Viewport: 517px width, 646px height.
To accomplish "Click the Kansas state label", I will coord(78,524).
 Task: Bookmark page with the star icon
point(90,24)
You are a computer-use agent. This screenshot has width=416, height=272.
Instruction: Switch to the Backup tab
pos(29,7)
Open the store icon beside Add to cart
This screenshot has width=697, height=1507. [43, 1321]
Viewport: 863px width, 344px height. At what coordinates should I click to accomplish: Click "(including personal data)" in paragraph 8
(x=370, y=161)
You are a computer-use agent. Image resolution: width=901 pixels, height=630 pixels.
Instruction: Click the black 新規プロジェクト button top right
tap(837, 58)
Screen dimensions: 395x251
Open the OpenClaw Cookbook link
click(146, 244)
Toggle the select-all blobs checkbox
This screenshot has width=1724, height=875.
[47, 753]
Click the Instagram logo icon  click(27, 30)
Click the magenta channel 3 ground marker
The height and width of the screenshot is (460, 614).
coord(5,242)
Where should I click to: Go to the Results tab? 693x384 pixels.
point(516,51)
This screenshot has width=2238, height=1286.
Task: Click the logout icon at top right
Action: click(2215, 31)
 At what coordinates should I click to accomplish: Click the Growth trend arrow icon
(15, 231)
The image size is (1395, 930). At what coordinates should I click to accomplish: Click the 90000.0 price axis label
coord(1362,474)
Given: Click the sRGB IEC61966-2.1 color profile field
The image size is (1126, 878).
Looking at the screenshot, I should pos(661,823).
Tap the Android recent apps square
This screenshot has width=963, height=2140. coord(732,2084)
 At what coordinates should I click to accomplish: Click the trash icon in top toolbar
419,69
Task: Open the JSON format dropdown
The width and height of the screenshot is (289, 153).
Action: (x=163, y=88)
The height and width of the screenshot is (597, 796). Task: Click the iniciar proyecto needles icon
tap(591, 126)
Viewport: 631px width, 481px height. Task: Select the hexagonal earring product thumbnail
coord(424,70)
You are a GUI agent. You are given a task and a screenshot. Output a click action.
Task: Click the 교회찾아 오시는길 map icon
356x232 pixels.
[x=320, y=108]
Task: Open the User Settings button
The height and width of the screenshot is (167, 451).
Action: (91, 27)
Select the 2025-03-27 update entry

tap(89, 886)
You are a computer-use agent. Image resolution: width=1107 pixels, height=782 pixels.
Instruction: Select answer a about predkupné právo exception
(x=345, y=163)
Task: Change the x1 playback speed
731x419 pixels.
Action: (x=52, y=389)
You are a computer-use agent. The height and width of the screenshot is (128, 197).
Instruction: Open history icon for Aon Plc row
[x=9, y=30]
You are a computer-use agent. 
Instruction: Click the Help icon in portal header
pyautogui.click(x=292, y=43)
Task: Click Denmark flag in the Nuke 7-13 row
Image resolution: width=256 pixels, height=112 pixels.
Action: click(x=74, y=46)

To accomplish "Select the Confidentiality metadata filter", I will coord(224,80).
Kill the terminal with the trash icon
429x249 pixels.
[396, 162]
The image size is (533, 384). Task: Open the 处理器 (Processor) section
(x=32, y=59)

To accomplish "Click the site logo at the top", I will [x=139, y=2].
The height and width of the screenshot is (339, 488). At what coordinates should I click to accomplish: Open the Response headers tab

:::::

AIM OF THE EXERCISE —
Write out the listing again, replacing every "Instruction" with "Goal" and leaving everything else unchanged.

FULL RESPONSE —
Viewport: 517px width, 646px height.
To accomplish "Click the Kansas state label", I will coord(78,524).
 Task: Bookmark page with the star icon
point(90,24)
You are a computer-use agent. This screenshot has width=416, height=272.
Goal: Switch to the Backup tab
pos(29,7)
Open the store icon beside Add to cart
This screenshot has width=697, height=1507. [43, 1321]
Viewport: 863px width, 344px height. At what coordinates should I click to accomplish: Click "(including personal data)" in paragraph 8
(x=370, y=161)
You are a computer-use agent. Image resolution: width=901 pixels, height=630 pixels.
Goal: Click the black 新規プロジェクト button top right
tap(837, 58)
Screen dimensions: 395x251
Open the OpenClaw Cookbook link
click(146, 244)
Toggle the select-all blobs checkbox
This screenshot has width=1724, height=875.
[47, 753]
Click the Instagram logo icon  click(27, 30)
Click the magenta channel 3 ground marker
The height and width of the screenshot is (460, 614).
coord(5,242)
Where should I click to: Go to the Results tab? 693x384 pixels.
point(516,51)
This screenshot has width=2238, height=1286.
Task: Click the logout icon at top right
Action: click(2215, 31)
 At what coordinates should I click to accomplish: Click the Growth trend arrow icon
(15, 231)
The image size is (1395, 930). At what coordinates should I click to accomplish: Click the 90000.0 price axis label
coord(1362,474)
Given: Click the sRGB IEC61966-2.1 color profile field
The image size is (1126, 878).
Looking at the screenshot, I should pos(661,823).
Tap the Android recent apps square
This screenshot has width=963, height=2140. coord(732,2084)
 At what coordinates should I click to accomplish: Click the trash icon in top toolbar
419,69
Task: Open the JSON format dropdown
The width and height of the screenshot is (289, 153).
Action: (x=163, y=88)
The height and width of the screenshot is (597, 796). Task: Click the iniciar proyecto needles icon
tap(591, 126)
Viewport: 631px width, 481px height. Task: Select the hexagonal earring product thumbnail
coord(424,70)
You are a GUI agent. You are given a task and a screenshot. Output a click action.
Task: Click the 교회찾아 오시는길 map icon
356x232 pixels.
[x=320, y=108]
Task: Open the User Settings button
The height and width of the screenshot is (167, 451).
Action: (91, 27)
Select the 2025-03-27 update entry

tap(89, 886)
You are a computer-use agent. Image resolution: width=1107 pixels, height=782 pixels.
Goal: Select answer a about predkupné právo exception
(x=345, y=163)
Task: Change the x1 playback speed
731x419 pixels.
Action: (x=52, y=389)
You are a computer-use agent. The height and width of the screenshot is (128, 197).
Goal: Open history icon for Aon Plc row
[x=9, y=30]
You are a computer-use agent. 
Goal: Click the Help icon in portal header
pyautogui.click(x=292, y=43)
Task: Click Denmark flag in the Nuke 7-13 row
Image resolution: width=256 pixels, height=112 pixels.
Action: click(x=74, y=46)

To accomplish "Select the Confidentiality metadata filter", I will coord(224,80).
Kill the terminal with the trash icon
429x249 pixels.
[396, 162]
The image size is (533, 384). Task: Open the 处理器 (Processor) section
(x=32, y=59)

To accomplish "Click the site logo at the top", I will [x=139, y=2].
The height and width of the screenshot is (339, 488). At what coordinates should I click to accomplish: Open the Response headers tab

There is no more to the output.